Thingamajig Theatre’s ‘Come From Away’ Opens Tomorrow at PSCA

Photo: The cast of ‘Come From Away’

There are musicals that entertain, musicals that impress, and then there are musicals like ‘Come From Away’ — shows that seem to catch an audience slightly off guard by how completely they pull a room together.

Thingamajig Theatre Company opens its 2026 Summer Season tomorrow Friday, May 29, at 7pm with the Tony Award-winning musical at the Pagosa Springs Center for the Arts, launching another summer of “Broadway in the Mountains” with a production that arrives carrying both enormous reputation and remarkable emotional immediacy.

Set in the small town of Gander, Newfoundland in the days following September 11, 2001, ‘Come From Away’ tells the true story of nearly 7,000 stranded airline passengers unexpectedly diverted to a community of just a few thousand residents. What emerges is not a solemn historical pageant, but something quicker, funnier, stranger, and more deeply felt — a portrait of ordinary people improvising kindness in real time.

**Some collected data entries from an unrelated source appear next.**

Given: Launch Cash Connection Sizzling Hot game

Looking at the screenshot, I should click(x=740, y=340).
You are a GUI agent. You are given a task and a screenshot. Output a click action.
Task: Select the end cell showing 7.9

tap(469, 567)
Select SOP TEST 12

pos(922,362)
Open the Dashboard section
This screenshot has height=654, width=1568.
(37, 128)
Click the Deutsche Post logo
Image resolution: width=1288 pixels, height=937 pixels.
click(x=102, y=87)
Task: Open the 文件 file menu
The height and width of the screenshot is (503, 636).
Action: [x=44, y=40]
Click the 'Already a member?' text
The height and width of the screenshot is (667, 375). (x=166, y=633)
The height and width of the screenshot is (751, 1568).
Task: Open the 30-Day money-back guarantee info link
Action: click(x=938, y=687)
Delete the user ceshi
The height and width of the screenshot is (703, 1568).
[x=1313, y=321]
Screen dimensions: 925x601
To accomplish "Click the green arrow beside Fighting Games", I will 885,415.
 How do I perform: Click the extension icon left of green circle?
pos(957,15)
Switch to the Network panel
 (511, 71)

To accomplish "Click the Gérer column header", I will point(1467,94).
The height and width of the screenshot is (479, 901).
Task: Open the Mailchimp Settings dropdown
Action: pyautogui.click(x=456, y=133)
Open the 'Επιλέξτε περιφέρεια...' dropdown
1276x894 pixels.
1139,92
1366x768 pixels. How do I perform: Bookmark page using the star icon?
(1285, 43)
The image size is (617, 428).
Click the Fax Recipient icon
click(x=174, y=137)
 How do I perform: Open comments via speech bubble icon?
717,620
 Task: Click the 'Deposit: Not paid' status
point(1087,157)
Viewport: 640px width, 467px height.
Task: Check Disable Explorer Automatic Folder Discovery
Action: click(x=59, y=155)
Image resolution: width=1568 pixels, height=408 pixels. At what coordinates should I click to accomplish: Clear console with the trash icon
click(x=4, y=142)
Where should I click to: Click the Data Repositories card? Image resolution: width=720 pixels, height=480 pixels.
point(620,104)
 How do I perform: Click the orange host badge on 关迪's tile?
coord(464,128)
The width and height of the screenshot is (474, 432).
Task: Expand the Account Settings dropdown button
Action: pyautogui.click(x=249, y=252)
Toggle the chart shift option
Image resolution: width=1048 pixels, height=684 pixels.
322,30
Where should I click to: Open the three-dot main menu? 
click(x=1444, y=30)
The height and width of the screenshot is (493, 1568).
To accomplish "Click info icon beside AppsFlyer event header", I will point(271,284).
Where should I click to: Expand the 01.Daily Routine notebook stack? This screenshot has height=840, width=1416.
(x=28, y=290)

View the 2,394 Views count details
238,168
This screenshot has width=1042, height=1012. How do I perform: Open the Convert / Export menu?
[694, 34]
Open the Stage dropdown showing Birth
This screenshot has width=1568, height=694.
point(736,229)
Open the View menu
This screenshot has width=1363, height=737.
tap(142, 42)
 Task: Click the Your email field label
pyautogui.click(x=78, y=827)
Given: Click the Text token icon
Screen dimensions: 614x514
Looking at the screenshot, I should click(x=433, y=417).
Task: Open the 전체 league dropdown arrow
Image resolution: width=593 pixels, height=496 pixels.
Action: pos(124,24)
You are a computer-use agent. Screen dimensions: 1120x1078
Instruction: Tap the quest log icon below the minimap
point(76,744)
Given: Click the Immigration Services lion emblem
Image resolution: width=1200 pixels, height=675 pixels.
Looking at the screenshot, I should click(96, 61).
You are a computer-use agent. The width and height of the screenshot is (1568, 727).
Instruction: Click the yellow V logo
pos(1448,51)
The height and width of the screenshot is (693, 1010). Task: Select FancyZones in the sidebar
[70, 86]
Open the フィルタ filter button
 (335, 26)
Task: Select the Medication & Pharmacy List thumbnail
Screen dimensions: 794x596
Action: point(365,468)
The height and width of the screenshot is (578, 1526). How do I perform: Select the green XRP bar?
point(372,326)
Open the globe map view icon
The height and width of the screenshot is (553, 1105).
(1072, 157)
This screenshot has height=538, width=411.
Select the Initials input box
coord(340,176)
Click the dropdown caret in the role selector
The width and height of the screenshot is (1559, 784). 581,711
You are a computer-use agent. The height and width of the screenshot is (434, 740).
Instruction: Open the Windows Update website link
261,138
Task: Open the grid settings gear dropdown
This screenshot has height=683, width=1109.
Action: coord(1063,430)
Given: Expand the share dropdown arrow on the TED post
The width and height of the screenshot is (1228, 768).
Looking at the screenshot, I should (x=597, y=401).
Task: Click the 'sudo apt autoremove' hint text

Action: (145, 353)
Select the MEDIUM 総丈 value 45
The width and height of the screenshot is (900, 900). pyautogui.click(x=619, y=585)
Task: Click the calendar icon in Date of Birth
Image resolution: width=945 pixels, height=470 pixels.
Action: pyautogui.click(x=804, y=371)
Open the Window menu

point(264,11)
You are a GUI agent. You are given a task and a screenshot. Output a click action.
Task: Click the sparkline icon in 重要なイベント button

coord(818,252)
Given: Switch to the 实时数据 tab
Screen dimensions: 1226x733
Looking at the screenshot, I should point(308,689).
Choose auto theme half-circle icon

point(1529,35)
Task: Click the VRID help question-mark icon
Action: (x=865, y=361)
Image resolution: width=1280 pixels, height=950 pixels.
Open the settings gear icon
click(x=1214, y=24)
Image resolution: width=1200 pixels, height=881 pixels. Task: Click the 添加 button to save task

Directed by Andrew Barratt Lewis with Music Direction by Dr. Sloane Artis, Thingamajig’s production leans fully into the muscular ensemble storytelling that made the musical an international phenomenon. Chairs become airplanes, bars, buses, and waiting rooms in seconds. Characters appear and vanish almost mid-sentence. Conversations overlap. Music barrels forward. The effect is less like watching a conventional musical and more like being swept into the collective memory of an event.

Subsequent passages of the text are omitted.